▶ EXERCISE GOAL
Your response must be made up of each line in the data below that contains the string "item".

▶ Data entries
★ ★ ★

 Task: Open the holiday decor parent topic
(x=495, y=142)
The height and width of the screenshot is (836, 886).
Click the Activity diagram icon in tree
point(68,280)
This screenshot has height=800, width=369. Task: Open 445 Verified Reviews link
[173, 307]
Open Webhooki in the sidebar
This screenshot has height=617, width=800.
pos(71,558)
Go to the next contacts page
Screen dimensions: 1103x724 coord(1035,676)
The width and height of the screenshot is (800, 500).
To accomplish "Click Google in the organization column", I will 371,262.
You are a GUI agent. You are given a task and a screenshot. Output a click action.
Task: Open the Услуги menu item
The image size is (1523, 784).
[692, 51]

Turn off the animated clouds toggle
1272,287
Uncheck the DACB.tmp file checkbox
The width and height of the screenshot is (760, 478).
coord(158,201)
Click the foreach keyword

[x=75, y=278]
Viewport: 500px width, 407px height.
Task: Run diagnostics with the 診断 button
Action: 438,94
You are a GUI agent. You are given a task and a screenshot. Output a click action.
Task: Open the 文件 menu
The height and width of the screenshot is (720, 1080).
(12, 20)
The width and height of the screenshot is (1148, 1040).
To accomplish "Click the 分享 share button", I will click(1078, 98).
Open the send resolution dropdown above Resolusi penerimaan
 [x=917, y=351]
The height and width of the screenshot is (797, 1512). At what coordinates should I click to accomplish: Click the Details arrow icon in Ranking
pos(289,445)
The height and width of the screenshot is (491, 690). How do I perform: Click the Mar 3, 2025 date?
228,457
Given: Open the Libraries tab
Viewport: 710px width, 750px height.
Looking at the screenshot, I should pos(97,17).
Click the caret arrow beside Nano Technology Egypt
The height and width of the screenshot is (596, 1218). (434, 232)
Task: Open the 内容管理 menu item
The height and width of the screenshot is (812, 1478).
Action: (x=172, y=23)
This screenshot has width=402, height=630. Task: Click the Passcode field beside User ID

★ ★ ★

▶ RESULT OF THIS TASK
Task: Open the Услуги menu item
Task: Open the 内容管理 menu item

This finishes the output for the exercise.